OK Policy in the News

The Lawton Constitution covered the Save Our State Coalition’s first community conversation last week  in Lawton – these conversations are designed to bring Oklahomans into the discussion of our budget crisis. Blatt spoke with KFOR about a recent report revealing that Oklahoma is losing an average of $90 million per year to a capital gains tax exemption.

Advocacy Alert

We’re starting week three of special session, and legislators still have not agreed on a revenue solution to the state budget crisis. They need to hear from you – revenues must be raised in order to adequately fund core services. Click here to see our Advocacy Alert to find your legislators and to get more information.

Upcoming Opportunities

The Save Our State Coalition will be hosting a community conversation in Stillwater on October 10th.  Join us for this important conversation about how to fix Oklahoma’s broken budget. Come and share ideas to ensure we are protecting the services Oklahoma families rely on every single day and hear from local educators and community members who’ve been impacted by the recent budget cuts. For more information about the event click here.

Weekly What’s That

Fiscal Year

A fiscal year (usually abbreviated ‘FY’) is the period used for calculating annual budgets. The state of Oklahoma’s fiscal year runs from July 1 to June 30. Each fiscal year is named after the calendar year that it ends in. For example, Oklahoma’s fiscal year 2018 (FY 2018) covers the period from July 1, 2017 to June 30, 2018.

Look up more key terms to understand Oklahoma politics and government here.

Extracted information
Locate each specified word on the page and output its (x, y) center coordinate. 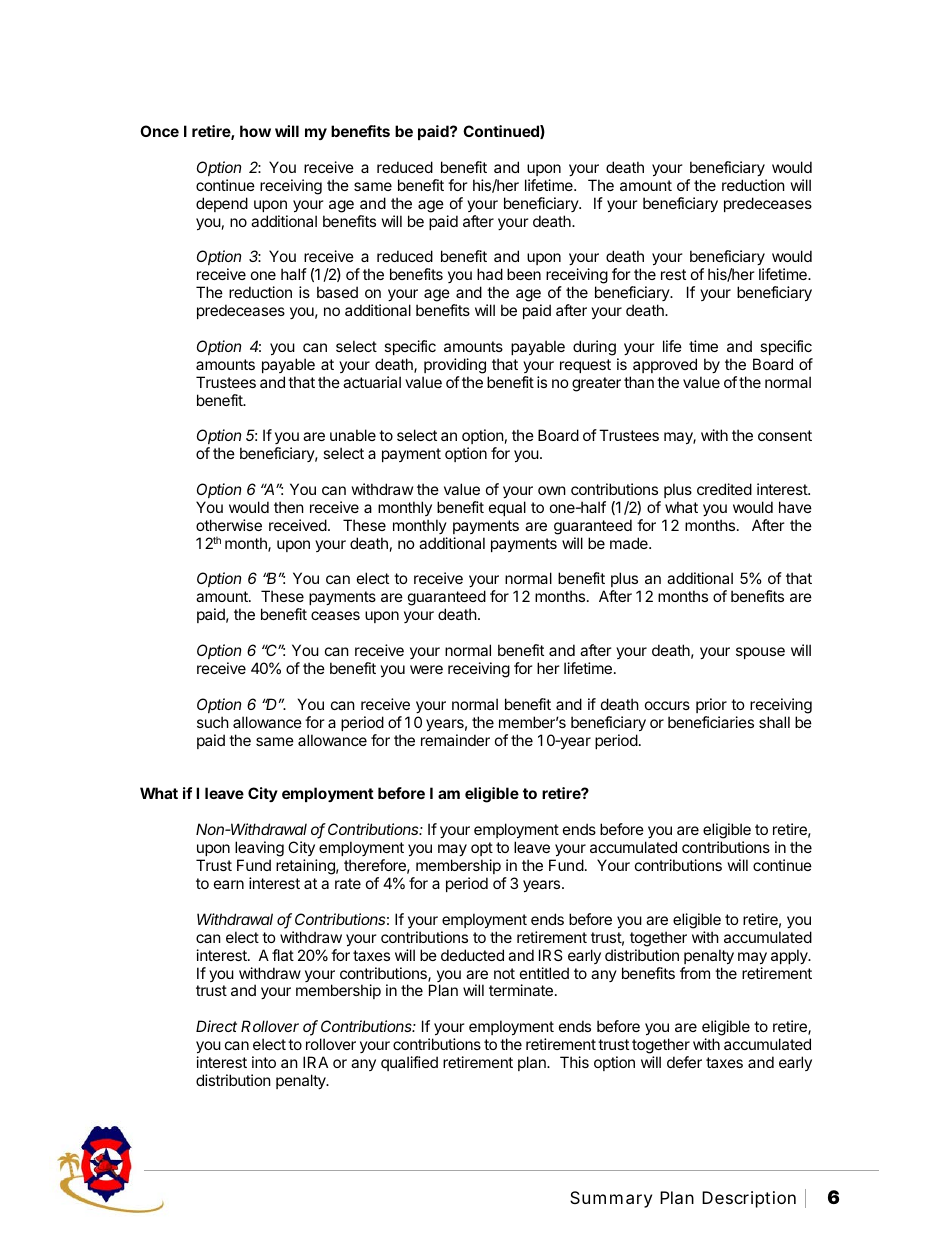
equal (507, 508)
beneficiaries (711, 722)
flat (283, 955)
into (264, 1062)
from (695, 973)
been (524, 274)
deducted (472, 955)
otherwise (229, 525)
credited (724, 489)
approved (665, 365)
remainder (455, 740)
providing (455, 366)
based (337, 292)
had (490, 274)
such (213, 722)
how (255, 131)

Short problem A
Rewrite the part of the rows that opens with the line containing "approved (665, 365)" and closes with the last row, keeping each word and multiplying every coordinate by 2.05, rounded to whole numbers with halves rounding up.
Short problem B
Proceed with the Oklahoma budget newsletter from where it stops.
These rows are unrelated to the Oklahoma budget newsletter.

Response A
approved (1363, 748)
remainder (933, 1517)
providing (933, 750)
based (691, 599)
had (1005, 562)
such (437, 1480)
how (523, 269)

Response B
Quote of the Week

“Essentially, I’m crying ‘help’ and nobody’s listening. I think what we have here is a vacuum of leadership. Looking at the big picture, we have two choices here. We can either start very small and improve on this program … or they can give me more money and I can build a bunch of prisons and we just keep locking people up and throwing away the key.”

– State Corrections Department Director Joe Allbaugh (Source)

Editorial of the Week

Wayne Greene, Tulsa World

Three state agencies have started their doomsday planning. And the results should terrify everyone. “We’ve created a preventable humanitarian crisis,” Oklahoma Association of Health Care Providers CEO Nico Gomez told me. “And we’re looking at it in 60 days.” Gov. Mary Fallin called the Oklahoma Legislature into special session to deal with a $215 million budget hole that opened after the Supreme Court nixed the state cigarette tax, but lawmakers accomplished nothing and then went into hibernation. They’re supposed to come back to the job next week, which offers some hope, but they need to act faster. This is not a problem that can wait for a solution. The revenue hole is in the budget that started on July 1 — 100 days ago.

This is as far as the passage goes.